_Problem statement_
From the entries below, report only the number of lines that contain the word "value".

(Dataset excerpts)
-- -- --

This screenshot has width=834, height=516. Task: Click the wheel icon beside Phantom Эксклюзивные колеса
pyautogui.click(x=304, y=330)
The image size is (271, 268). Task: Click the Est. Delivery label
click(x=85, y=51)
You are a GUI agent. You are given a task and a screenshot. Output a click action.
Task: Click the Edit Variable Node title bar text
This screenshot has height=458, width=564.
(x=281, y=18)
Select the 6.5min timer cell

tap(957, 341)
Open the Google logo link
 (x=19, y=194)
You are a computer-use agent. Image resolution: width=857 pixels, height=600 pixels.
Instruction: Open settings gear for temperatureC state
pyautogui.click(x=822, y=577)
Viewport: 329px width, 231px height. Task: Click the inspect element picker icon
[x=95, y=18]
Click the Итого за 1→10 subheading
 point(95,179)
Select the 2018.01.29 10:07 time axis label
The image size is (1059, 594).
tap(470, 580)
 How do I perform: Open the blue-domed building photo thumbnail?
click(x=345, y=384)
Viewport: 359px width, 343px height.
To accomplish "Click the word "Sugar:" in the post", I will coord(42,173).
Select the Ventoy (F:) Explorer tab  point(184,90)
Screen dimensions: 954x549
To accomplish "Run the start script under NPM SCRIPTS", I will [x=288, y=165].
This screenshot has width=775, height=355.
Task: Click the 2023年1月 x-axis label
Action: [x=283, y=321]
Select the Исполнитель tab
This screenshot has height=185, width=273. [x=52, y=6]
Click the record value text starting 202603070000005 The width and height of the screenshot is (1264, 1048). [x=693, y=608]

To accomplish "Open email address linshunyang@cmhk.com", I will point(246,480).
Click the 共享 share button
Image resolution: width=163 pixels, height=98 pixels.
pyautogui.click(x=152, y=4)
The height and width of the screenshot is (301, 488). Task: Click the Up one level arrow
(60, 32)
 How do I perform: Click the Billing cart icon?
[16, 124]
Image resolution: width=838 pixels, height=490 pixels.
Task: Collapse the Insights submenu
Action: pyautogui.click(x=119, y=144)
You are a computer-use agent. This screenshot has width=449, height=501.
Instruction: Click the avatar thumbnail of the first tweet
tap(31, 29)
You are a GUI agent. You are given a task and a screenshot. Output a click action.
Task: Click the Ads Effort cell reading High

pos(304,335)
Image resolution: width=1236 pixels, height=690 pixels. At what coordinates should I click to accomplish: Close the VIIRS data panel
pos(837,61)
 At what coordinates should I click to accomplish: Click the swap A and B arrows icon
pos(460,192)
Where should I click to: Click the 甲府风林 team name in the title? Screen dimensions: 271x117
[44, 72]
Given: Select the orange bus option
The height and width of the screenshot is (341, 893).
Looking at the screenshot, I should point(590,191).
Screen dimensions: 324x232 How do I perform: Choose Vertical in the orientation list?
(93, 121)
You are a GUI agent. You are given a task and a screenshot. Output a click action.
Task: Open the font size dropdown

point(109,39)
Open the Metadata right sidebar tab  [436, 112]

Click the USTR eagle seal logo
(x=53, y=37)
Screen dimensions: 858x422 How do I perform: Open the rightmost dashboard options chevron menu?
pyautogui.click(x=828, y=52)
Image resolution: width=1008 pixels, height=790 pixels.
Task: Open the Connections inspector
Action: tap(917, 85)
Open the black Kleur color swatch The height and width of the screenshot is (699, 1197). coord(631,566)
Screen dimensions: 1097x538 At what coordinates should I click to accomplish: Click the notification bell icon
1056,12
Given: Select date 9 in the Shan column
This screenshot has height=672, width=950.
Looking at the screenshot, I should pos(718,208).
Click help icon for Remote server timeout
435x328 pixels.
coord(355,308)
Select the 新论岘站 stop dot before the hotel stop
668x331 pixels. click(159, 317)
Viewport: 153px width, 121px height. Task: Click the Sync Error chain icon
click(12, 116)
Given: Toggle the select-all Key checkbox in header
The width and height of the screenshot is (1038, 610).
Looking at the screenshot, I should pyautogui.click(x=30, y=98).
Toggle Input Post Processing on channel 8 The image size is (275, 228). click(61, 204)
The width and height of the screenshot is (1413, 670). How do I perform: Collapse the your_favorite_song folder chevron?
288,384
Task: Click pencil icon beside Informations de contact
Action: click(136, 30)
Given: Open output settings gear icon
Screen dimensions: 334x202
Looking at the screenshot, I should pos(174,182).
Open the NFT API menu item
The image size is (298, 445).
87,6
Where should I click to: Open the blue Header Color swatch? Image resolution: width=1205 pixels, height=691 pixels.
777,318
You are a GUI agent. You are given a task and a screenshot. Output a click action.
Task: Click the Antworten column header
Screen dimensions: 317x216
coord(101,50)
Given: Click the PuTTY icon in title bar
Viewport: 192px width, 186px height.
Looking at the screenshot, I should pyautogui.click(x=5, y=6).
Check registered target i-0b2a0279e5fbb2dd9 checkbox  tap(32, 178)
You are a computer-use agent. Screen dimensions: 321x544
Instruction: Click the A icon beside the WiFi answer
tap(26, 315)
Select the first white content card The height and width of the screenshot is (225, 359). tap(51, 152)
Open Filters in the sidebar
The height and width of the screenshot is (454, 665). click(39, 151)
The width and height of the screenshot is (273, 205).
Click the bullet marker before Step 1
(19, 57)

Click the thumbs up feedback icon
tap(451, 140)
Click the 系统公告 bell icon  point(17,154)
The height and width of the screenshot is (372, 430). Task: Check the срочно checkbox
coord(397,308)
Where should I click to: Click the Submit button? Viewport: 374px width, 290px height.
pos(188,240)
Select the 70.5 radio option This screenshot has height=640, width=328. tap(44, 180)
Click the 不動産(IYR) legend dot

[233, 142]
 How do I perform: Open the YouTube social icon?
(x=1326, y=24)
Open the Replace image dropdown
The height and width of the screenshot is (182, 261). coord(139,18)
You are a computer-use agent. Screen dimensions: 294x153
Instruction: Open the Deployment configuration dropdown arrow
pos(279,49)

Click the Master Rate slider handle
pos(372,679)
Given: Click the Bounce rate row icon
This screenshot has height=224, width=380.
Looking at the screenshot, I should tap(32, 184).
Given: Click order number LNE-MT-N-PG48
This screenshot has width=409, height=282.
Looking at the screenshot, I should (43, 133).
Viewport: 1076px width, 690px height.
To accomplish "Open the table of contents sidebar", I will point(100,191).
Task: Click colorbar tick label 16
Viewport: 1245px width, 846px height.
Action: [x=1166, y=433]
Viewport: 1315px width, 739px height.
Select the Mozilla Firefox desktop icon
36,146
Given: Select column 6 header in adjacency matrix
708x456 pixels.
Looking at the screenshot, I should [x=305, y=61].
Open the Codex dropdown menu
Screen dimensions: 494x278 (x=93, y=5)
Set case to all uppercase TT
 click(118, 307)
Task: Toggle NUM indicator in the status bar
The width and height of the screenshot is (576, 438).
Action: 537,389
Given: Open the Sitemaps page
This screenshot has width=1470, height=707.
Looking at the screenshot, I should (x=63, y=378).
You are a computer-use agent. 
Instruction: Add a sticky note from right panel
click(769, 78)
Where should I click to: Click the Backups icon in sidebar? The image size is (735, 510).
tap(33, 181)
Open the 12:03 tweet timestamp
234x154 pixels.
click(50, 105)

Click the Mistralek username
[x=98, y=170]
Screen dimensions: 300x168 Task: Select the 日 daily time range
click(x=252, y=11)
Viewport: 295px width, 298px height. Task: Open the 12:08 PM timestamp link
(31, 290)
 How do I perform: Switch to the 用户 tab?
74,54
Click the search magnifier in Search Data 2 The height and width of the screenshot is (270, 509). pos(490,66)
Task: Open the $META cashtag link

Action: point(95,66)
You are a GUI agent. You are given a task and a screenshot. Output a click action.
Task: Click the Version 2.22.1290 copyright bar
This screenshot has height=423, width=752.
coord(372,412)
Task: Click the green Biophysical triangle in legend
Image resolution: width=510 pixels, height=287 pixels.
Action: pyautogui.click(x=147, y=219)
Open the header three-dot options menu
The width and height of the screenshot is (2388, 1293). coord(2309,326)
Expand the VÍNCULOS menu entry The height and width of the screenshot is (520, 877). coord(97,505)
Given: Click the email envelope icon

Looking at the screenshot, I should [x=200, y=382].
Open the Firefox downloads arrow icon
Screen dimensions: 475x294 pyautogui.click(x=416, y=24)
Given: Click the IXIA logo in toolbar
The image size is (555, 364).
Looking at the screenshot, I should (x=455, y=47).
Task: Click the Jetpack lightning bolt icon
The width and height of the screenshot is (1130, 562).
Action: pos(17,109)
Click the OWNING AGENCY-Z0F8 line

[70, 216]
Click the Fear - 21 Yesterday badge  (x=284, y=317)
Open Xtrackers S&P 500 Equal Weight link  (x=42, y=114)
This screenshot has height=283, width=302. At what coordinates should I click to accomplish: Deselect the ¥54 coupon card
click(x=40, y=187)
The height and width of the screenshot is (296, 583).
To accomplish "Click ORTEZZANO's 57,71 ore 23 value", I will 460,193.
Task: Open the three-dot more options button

-- -- --

_Answer for the task_
2